The most obvious problem with healthcare prices is that consumers are removed two steps* from paying for it, so there's little price pressure. But it's hard to have an insurance-based system while also providing an incentive to choose a lower cost provider.

* first by insurance, and second by the employer/government paying for the bulk of that insurance

That's why we shouldn't have an insurance based system. Like Ron Paul (who has been a medical doctor since the early 1960s) says, health insurance should be for catastrophic medical events, not for routine checkups and minor ailments and illnesses.
That's how Singapore does it, which is probably fine. A shame nobody their system hasn't come up as a viable option over here.
>This is critical, because it makes them actually price-sensitive. You can't choose not to have heart disease, though.

But the sectors experiencing the cost disease do not universally share the property of having inelastic demand. In fact, inelastic demand alone will not make a field price-insensitive. One can still be price conscious when purchasing a non-elective service. Only in the case of an emergency service, where the consumer is not capable of shopping the market is price sensitivity lost.

The biggest source of price insensitivity is government coverage, which eliminates all incentive for a consumer to shop around to find the lowest cost product/service.

>must be plurality of non-coordinated buyers and sellers, must be feasible for participants to determine quality of goods (Akerloff's "lemons"), must be low barriers to entry, must be feasible for participants to choose not to do a transaction, and so on.
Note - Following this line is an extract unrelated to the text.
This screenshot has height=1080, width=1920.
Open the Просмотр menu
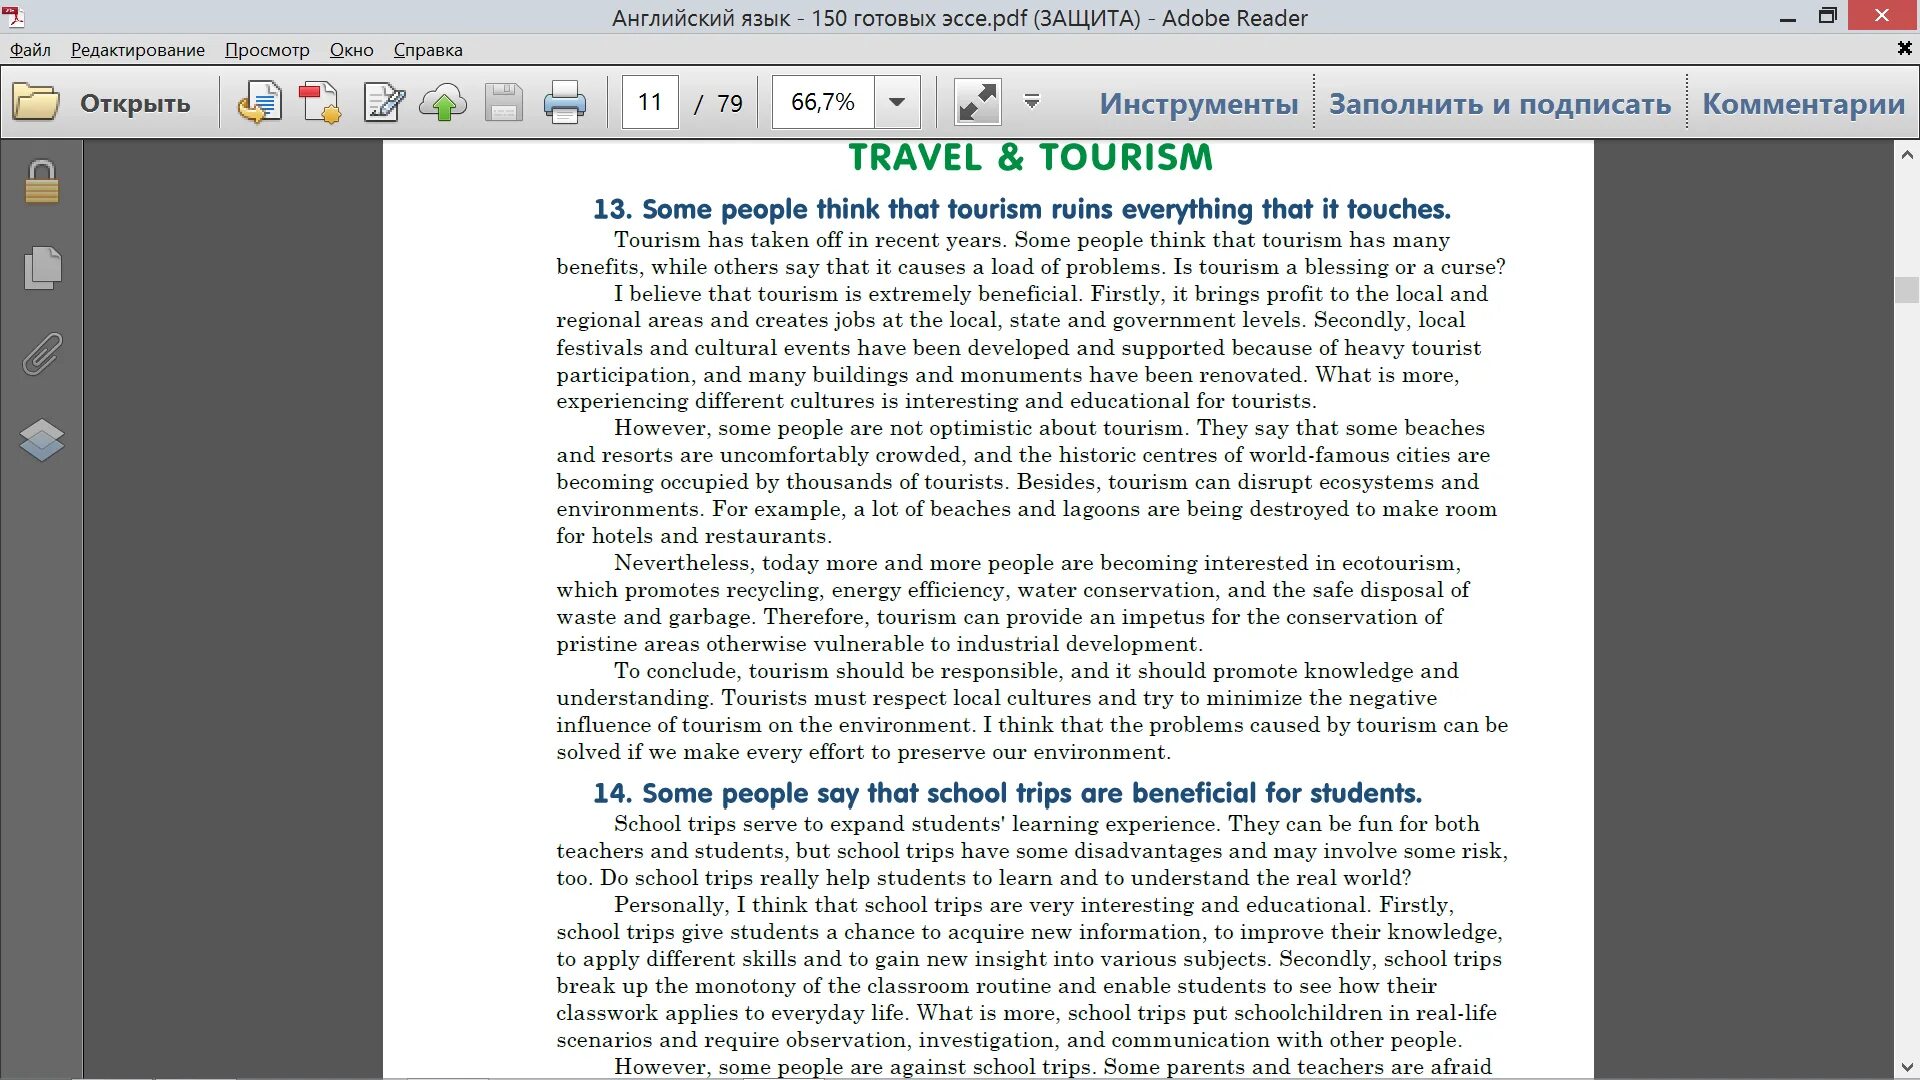267,50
Collusion-prone industries are the edge case, not the norm. We have levels of government intervention far in excess of what's needed to prevent abuse in these sectors. Moreover, many of these sectors are collusion-prone due to artificial regulatory costs imposed by government, as well as the intellectual property system created by government, which create barriers to entry that benefit larger economic entities, and lead to many sectors being dominated by a handful of large companies that are in a position of being able to collude with one another.

>must be feasible for participants to determine quality of goods (Akerloff's "lemons"),

Akerloff's lemons have many market solutions.